Empire Capital Buys Fifth Avenue Office Tower
Silverstein sells Midtown tower, built in 1958 and 63% occupied, for $105M.
A venerable Fifth Avenue office tower that Silverstein Properties has owned for 45 years changed hands this week, as Empire Capital Holdings agreed to acquire the building at 529 Fifth Avenue for $105M.
The 20-story building, which encompasses 254K SF and 27K SF of retail space, sits a few blocks north of Grand Central Terminal. Newmark arranged the sale and is securing acquisition financing for Empire Capital.
Silverstein, who refinanced the property for $171M in October 2020, recently started a $20M renovation, including the addition of an amenity floor and a 500 SF terrace.
The building is 63% occupied. Office tenants include SDC Designs, the International Federation of Accountants and EZE Castle Integration, with leases expiring between 2027 and 2033. The corner ground-floor retail space in the tower, which was built in 1958, is leased to Wonderland Dreams on a lease that runs until 2025.
In November, Empire Capital closed on a $320M purchase of 1330 Sixth Avenue, a 40-story tower owned by RXR and Blackstone, in a venture that included Hakimian Capital.
Silverstein Properties is in the midst of the largest office-to-residential conversion in NYC, a project involving a tower at 55 Broad Street in Manhattan’s Financial District. Silverstein is partnering with Metro Loft Management on the adaptive reuse project.
Last week, a tenant at 55 Broad filed a lawsuit seeking to block the conversion project, claiming it’s a violation of their lease. The tenant trying to block the residential conversion is a residential landlord who has an 11K SF office in the building: Solstice Residential Group.
In the lawsuit, Solstice branded the adaptive reuse project “extremely disruptive and dangerous” to the company.

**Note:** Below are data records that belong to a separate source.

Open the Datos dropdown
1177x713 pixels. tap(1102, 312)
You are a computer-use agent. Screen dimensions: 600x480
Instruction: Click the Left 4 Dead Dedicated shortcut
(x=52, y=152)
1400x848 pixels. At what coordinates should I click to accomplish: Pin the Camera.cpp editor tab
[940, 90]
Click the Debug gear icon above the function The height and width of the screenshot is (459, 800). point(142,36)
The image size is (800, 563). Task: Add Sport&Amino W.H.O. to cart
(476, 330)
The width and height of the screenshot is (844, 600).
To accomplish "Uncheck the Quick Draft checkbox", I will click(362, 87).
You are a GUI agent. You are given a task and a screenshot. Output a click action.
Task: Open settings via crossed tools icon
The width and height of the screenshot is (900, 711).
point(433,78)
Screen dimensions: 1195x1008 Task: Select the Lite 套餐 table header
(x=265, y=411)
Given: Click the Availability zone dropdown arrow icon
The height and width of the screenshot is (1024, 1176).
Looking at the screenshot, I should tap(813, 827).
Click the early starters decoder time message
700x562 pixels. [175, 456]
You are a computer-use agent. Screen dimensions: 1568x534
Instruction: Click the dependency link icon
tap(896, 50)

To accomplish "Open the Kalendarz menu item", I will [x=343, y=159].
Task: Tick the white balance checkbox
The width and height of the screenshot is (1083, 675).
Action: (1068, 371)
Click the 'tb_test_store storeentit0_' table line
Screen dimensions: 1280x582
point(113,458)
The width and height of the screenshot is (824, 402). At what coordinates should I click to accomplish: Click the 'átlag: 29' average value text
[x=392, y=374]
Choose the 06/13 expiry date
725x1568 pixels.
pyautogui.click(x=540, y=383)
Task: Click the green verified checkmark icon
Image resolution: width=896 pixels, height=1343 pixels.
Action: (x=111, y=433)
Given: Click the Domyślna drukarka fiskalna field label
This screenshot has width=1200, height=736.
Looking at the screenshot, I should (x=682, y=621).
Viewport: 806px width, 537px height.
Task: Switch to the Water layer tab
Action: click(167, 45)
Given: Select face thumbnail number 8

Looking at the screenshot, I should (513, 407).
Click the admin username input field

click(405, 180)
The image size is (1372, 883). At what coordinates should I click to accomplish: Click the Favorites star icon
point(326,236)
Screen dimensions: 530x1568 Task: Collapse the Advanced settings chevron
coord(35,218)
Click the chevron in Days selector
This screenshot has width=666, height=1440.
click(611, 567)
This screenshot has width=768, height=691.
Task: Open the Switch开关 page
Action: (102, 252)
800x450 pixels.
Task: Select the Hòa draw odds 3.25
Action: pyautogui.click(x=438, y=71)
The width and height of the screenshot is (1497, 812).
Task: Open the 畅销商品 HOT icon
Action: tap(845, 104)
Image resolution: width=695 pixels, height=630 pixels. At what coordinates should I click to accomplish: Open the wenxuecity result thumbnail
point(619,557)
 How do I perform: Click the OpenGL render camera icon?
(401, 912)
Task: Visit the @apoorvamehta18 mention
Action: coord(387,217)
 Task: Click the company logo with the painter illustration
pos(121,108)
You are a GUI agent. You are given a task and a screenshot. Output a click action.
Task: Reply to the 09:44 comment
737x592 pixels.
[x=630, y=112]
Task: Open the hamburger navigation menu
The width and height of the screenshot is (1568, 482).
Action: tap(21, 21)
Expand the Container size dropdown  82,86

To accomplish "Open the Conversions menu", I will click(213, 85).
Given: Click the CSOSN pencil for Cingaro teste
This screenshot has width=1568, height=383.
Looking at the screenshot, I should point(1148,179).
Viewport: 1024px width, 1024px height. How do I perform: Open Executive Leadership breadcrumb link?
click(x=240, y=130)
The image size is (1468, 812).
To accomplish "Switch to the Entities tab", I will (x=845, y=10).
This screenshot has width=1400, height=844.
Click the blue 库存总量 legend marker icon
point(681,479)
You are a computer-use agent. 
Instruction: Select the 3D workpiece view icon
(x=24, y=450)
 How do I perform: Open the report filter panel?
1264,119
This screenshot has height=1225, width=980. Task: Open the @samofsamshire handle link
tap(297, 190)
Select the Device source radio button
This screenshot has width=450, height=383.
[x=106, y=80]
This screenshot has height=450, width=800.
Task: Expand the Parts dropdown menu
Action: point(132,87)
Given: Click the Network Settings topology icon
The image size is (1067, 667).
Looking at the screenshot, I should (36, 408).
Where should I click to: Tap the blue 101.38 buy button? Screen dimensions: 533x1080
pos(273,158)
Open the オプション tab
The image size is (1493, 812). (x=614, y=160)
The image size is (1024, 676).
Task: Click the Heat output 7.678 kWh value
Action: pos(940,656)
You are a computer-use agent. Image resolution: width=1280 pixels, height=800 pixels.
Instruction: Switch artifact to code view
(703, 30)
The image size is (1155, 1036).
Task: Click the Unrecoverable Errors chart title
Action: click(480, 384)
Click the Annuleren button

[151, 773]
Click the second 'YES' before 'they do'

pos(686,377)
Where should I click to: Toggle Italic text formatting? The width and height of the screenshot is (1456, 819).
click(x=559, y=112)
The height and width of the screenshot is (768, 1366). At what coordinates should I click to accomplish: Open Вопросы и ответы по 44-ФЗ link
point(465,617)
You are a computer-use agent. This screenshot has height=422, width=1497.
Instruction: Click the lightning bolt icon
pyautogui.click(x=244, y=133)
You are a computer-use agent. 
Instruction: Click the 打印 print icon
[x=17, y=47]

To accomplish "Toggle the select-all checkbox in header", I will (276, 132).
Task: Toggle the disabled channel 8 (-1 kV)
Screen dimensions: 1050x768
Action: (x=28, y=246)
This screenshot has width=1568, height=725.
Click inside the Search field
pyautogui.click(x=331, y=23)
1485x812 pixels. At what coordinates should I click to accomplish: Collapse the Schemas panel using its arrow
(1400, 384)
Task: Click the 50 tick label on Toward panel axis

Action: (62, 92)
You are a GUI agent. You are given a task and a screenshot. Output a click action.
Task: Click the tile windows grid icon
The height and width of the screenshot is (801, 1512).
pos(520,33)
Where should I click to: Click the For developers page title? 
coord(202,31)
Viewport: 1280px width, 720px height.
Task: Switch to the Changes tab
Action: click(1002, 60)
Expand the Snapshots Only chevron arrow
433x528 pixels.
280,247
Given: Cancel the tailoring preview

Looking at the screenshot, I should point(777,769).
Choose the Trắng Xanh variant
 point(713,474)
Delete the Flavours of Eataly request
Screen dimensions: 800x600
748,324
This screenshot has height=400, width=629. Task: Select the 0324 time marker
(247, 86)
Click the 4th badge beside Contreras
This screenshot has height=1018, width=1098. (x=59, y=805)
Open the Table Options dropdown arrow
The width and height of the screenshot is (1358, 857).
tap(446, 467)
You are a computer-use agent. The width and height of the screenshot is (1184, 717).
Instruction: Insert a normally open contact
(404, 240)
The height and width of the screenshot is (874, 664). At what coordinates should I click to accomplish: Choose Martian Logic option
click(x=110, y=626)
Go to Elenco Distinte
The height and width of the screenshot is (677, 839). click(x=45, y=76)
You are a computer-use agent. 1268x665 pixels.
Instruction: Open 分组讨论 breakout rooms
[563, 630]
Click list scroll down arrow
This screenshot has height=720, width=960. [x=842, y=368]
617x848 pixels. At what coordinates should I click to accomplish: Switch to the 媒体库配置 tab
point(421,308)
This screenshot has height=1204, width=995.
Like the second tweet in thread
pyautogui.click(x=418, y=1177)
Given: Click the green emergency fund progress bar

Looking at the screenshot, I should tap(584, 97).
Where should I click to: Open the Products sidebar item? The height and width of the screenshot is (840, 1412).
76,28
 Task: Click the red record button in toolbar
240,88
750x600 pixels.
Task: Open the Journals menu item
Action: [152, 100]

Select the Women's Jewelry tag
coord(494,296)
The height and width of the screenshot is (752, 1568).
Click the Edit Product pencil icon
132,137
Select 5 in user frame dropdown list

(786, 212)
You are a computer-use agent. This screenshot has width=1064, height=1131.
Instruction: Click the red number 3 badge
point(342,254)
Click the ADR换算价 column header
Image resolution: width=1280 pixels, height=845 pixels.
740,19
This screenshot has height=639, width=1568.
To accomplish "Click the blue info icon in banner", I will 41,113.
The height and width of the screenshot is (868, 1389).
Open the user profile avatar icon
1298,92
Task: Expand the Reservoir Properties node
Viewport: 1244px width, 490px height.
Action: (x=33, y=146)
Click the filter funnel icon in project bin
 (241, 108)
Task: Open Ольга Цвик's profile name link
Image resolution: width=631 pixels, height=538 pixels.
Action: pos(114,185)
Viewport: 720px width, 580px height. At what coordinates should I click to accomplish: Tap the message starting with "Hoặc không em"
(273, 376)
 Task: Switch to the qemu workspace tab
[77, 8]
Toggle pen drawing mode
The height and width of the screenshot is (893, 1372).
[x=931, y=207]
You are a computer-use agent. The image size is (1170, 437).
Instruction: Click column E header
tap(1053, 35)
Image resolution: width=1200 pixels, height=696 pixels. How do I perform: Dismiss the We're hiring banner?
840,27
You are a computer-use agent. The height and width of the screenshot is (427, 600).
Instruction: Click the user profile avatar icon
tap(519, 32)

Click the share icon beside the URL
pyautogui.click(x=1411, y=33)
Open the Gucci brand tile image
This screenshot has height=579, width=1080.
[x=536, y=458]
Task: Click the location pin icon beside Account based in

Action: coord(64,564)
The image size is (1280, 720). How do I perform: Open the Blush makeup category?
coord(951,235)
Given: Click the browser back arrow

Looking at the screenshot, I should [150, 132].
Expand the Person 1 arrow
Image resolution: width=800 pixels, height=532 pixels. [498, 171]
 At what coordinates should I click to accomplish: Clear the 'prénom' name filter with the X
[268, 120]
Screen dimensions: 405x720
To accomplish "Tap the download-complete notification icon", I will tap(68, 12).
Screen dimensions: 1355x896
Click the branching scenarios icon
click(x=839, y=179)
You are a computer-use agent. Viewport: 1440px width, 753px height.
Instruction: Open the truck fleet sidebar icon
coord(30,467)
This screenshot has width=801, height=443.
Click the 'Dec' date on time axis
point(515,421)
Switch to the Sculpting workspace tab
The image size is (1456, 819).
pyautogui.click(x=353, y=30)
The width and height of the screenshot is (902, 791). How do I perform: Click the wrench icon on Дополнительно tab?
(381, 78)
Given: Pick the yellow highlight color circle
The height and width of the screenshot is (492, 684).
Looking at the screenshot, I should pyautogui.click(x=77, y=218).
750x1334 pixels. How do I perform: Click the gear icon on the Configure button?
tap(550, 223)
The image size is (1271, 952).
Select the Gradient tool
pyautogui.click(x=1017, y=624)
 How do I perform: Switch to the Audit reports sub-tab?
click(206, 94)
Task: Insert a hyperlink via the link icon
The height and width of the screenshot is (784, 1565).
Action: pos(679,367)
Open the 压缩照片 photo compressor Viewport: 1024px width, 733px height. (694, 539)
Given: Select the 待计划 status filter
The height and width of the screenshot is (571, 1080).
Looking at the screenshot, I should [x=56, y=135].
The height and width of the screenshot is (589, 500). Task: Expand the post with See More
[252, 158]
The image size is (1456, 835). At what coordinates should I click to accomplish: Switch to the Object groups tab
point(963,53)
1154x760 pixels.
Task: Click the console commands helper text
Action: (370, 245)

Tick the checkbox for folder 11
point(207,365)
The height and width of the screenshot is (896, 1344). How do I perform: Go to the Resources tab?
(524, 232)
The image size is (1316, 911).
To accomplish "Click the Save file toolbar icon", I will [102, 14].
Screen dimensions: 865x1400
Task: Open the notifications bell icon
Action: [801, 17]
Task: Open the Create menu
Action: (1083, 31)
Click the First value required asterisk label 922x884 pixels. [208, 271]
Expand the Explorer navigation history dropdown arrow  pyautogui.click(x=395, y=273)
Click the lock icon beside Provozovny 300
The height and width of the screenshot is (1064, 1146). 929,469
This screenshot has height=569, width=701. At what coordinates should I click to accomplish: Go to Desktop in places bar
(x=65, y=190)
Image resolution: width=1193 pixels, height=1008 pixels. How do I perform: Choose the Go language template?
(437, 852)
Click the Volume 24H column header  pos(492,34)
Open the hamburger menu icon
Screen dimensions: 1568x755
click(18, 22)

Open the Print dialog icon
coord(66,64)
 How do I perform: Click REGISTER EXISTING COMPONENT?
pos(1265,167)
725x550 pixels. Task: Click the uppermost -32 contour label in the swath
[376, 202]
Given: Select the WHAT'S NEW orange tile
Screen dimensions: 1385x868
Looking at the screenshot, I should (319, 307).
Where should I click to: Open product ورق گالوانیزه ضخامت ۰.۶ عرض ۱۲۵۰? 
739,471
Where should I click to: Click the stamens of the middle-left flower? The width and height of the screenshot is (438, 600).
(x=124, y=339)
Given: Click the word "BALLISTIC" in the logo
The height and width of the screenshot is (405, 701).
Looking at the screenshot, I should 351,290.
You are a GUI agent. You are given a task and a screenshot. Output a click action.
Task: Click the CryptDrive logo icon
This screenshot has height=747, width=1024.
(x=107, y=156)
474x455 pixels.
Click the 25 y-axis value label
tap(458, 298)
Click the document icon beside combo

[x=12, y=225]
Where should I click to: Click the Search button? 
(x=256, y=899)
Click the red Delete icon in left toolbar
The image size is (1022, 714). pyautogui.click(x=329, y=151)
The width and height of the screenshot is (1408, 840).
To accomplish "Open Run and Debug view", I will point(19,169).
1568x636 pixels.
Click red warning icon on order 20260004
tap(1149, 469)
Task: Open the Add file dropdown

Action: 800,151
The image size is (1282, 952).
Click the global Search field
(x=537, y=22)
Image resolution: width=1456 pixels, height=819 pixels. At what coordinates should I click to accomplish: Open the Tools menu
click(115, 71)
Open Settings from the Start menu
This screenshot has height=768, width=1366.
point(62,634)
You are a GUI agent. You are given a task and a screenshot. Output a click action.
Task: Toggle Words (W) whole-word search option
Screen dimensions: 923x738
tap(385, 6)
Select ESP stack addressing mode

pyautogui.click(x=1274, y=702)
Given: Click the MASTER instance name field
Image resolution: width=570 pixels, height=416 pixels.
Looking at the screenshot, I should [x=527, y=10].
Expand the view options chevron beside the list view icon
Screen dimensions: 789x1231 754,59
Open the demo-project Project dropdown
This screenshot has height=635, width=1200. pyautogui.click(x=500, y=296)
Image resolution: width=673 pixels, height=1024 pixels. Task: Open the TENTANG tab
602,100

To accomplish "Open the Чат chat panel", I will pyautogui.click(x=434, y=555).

The lawsuit also names Rudin Management Co., claiming Rudin was aware of Silverstein and Metro Loft’s plans to convert the building into 571 apartment units when the developers bought the building in May. The partners paid $180M for the 30-story tower, in a deal expected to close this month.
Building rules outlined in Solstice’s lease stated that no tenant could use its space for residential purposes. According to the lawsuit, Solstice said Rudin had agreed that the landlord would not redevelop 55 Broad into something other than an office building before the company’s lease expires in 2029 reported.
Solstice said it relocated from 257 Park Avenue South in the Flatiron District and signed a 10-year-lease at 55 Broad in 2019 because it wanted to be on the 26th floor of a “first class” office building.
The lawsuit accuses the building owners of circumventing the lease by starting the conversion project without invoking the demolition clause, which would require it to terminate office leases.
Silverstein said through a spokesperson that the owners are working with tenants “to ensure a smooth move,” offering them office space in other properties the landlord owns.
Solstice made it clear they’re not going anywhere. Asking the court to stop the project, the company said the conversion will “severely disrupt” its right to occupy its office and that asbestos removal during the conversion will be life-threatening for its workers.
When Silverstein and Metro Loft unveiled their plans in June for the apartment conversion, the Wall Street Journal reported that a third of the office space in the 56-year-old, 425K SF building was vacant. Tenants in the Lower Manhattan building were primarily financial services and tech firms.